Bereitgestellter Auszug
##############################

Ich halte es für wahrscheinlicher, dass die meisten Einwanderer nach China den Weg entlang der Küsten des Sundalandes nahmen und auf diese Weise auch nach Australien gelangten, als dass sie die ausgedehnten Tiefländer dieser Landbrücken überquerten (oder gar den Weg über die Ausläufer des Himalaya nahmen). Jedoch dürfte die Landbrücken Südostasiens in der Eiszeit eine offene Savannen-Landschaft bedeckt haben, die für den Menschen ebenfalls zugänglich war.


Auf jeden Fall wäre an der Theorie festzuhalten, dass Seefahrt sowohl Sundaland als auch den später entstehenden Archipel schon immer erschlossen hat und nicht in China erfunden wurde.

Diese Überlegung könnte allerdings eine Zweischichten-Theorie, nach welcher die Küstenbewohner von einer sich entwickelnden kontinentalen Kultur oder Zivilisation überlagert werden, nicht völlig entkräften.

Es bliebe noch die Option, dass mit steigendem Meeresspiegel Inselbewohner isoliert und marginalisiert wurden, weil sie die Seefahrt nicht kannten oder verlernten. Waldläufer wie die Penan würden als Seefahrer wahrscheinlich scheitern.

Wahrscheinlicher ist dagegen, dass die Seefahrt gerade mit steigendem Meeresspiegel immer mehr perfektioniert wurde. Die großen Inseln Borneo und Neuguinea, auf welchen sich die kontinentalen Kulturformen der Dayak entwickeln konnten (vielleicht aber auch archaische Vorläufer), bilden eine Ausnahme.



Eine südostasiatische Küstenkultur

Besonders für die frühesten Zeiten ist zu bezweifeln, dass die beweglichen und teilweise nomadischen Seefahrervölker, die auch zu den ersten Händlern zählten, Bauernvölkern kulturell unterlegen gewesen sein sollten.

Im östlichen Asien wurde die neolithische Revolution viel stärker durch Küstenbewohner geprägt als in Westasien, obwohl auch am Mittelmeer die neolithischen Errungenschaften durch Bootsleute verbreitet wurden.

##############################

Gegebene Einträge
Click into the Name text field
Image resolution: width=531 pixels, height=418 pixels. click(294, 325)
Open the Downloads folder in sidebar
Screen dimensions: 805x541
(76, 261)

##############################

Nimm den Text über die frühe Seefahrt in Südostasien nach seinem letzten Satz wieder auf und setze ihn fort.

Und es ist gerade der Reis als Kulturpflanze, der im Gegensatz zu den westasiatischen Getreidearten den Sumpfländern südostasiatischer Küstentiefländer entstammt.

Der Reichtum an tropischen und subtropischen Nahrungspflanzen könnte hier eine planende Pflanzennutzung sogar schon lange vor der Domestikation von Getreide-Arten ermöglicht haben. Banane, Kokos- und Sagopalme, verschiedene Araceen, Fruchtbäume und das Zuckerrohr sind die tropischen Nutzpflanzen, die neben Fisch und Fleisch bis in das jetzige holozäne Zeitalter die Lebensgrundlage so mancher Volksgruppe gebildet haben.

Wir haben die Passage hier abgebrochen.